-- Provided text --
————————
COST Chief Executive Officer Marcel Coutu said that should bank facilities or debt markets not be available to fund the trust’s mid-2009 debt maturities of C$500 million, there might have to be cuts in cash distributions to shareholders on top of a 40 percent reduction to the quarterly payout of 75 cents per unit on November 14.

Syncrude operation ‘sound’

He said the Syncrude operation is “sound and strong” despite the deterioration in economic conditions, but a debottlenecking to add 50,000 bpd, might be delayed beyond the current 2012 project startup and work on other expansion phases could be slowed.

• Marathon Oil said its budget-slashing for 2009 could affect plans to spend US$1.9 billion raising capacity at its Detroit refinery to 115,000 bpd from 100,000 bpd and expand its ability to process more oil sands crude from Alberta.

The company said it is reviewing the scheduled completion date of late 2010 and expects that will result in a deferral “due to the current market conditions.”
————————
-- Assignment A --
Print the passage of the oil sands report that begins with the words containing "COST Chief Executive" and ends with "crude from Alberta.".
-- Assignment B --
According to the oil sands report, to what capacity did Marathon Oil plan to raise its Detroit refinery?
-- Assignment C --
Pick up the oil sands report after its last sentence and continue writing it.

Stored data entries
————————
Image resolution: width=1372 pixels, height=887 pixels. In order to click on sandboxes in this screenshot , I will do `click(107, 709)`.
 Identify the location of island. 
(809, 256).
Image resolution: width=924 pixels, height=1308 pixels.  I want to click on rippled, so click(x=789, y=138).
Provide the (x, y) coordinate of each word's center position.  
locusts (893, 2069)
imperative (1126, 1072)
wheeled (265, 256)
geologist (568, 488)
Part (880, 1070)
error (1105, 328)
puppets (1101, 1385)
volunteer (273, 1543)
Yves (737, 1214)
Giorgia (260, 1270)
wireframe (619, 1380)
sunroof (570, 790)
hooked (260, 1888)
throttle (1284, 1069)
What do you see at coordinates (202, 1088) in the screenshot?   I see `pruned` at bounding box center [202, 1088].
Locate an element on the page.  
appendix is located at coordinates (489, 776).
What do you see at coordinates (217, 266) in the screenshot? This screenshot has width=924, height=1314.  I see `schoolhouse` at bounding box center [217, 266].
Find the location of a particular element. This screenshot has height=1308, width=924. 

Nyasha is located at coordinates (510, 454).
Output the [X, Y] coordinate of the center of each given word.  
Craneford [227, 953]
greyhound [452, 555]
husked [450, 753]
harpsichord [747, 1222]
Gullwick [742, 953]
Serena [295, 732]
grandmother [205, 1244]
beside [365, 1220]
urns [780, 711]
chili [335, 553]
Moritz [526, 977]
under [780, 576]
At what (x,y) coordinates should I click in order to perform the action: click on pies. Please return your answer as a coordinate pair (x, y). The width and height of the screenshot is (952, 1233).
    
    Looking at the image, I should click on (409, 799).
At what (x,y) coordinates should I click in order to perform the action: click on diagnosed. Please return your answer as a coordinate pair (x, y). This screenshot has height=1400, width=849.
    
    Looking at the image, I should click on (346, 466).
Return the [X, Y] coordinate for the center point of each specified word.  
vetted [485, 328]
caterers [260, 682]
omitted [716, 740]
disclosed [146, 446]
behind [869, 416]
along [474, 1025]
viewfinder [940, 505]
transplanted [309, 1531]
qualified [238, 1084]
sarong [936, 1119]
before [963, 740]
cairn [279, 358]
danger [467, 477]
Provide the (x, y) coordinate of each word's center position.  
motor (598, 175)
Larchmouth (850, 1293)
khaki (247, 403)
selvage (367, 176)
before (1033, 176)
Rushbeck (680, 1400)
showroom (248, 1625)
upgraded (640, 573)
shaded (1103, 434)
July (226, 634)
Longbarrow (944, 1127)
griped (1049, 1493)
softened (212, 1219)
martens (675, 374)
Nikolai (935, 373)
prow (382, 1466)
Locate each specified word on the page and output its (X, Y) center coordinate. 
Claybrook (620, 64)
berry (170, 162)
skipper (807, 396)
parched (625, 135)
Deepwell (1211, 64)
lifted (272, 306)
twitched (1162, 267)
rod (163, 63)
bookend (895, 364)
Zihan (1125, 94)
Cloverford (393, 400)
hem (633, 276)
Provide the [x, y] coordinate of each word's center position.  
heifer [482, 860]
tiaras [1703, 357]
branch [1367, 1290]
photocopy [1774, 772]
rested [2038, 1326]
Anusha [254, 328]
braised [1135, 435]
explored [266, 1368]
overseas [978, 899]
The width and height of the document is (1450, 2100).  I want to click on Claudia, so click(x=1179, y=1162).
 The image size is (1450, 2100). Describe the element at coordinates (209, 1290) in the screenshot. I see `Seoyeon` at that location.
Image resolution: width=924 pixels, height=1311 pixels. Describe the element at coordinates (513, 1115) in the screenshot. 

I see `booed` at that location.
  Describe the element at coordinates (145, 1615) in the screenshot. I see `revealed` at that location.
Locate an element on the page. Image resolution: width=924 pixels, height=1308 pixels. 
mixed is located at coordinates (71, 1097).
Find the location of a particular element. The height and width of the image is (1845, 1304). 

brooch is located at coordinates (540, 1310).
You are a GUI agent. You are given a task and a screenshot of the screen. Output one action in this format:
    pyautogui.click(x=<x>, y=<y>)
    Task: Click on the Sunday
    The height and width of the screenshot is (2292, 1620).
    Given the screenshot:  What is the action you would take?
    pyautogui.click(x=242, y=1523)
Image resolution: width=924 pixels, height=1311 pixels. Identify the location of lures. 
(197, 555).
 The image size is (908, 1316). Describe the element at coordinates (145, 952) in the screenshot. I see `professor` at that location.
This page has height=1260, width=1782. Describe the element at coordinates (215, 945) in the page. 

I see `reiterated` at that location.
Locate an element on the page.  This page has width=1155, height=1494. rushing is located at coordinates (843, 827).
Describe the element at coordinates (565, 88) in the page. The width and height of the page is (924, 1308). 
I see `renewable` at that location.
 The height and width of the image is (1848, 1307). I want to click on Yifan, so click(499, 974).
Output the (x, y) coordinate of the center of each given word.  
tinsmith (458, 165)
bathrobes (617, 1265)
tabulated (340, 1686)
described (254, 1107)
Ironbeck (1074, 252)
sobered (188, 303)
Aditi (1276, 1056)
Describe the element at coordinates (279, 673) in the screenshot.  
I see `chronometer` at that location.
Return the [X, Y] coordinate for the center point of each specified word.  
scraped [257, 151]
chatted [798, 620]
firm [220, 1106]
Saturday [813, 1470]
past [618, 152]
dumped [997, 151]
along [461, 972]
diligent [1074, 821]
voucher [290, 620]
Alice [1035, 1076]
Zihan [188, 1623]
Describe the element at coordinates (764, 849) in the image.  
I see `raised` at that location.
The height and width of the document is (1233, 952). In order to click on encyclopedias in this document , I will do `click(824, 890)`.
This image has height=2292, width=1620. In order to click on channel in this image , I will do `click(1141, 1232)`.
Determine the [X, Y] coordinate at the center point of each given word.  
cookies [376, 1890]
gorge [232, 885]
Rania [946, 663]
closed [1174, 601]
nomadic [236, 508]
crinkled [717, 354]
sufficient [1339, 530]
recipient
————————
-- Reply A --
COST Chief Executive Officer Marcel Coutu said that should bank facilities or debt markets not be available to fund the trust’s mid-2009 debt maturities of C$500 million, there might have to be cuts in cash distributions to shareholders on top of a 40 percent reduction to the quarterly payout of 75 cents per unit on November 14.

Syncrude operation ‘sound’

He said the Syncrude operation is “sound and strong” despite the deterioration in economic conditions, but a debottlenecking to add 50,000 bpd, might be delayed beyond the current 2012 project startup and work on other expansion phases could be slowed.

• Marathon Oil said its budget-slashing for 2009 could affect plans to spend US$1.9 billion raising capacity at its Detroit refinery to 115,000 bpd from 100,000 bpd and expand its ability to process more oil sands crude from Alberta.

-- Reply B --
115,000 bpd, up from 100,000 bpd.

-- Reply C --
• Also on the downstream end, TransCanada is taking a hard look at the timing of its 590,000 bpd Keystone pipeline from the oil sands to Oklahoma, with a second phase to deliver 500,000 bpd to the U.S. Gulf Coast.

Keystone could be delayed

Now that ConocoPhillips has scaled back its stake to 20 percent from 50 percent, TransCanada Chief Executive Officer Hal Kvisle said there might be delays in the Keystone timetable, due to start shipments in 2012, particularly the second stage.

While welcoming the chance to own more of Keystone, he said his company recognizes it faces a financing challenge, even though it has shipping commitments for 1 million barrels per day of the ultimate capacity of 1.1 million bpd.

“If there is room for some kind of deferral on some of the construction, that’s probably a good thing for all of us,” Kvisle said. “But I would remind all that the commitments we received are binding and they are long term — 17 to 20 years. It’s one of the best contracted oil pipelines anywhere in North America.”

However, there are uncertainties in the oil sands upstream “and we need to be very careful about that,” he said, adding he was not worried about cancellations, although “longer term expansion volumes are a little more of a question mark.”

He pledged to work with shippers to ensure there is enough capacity to support continuing oil sands production growth.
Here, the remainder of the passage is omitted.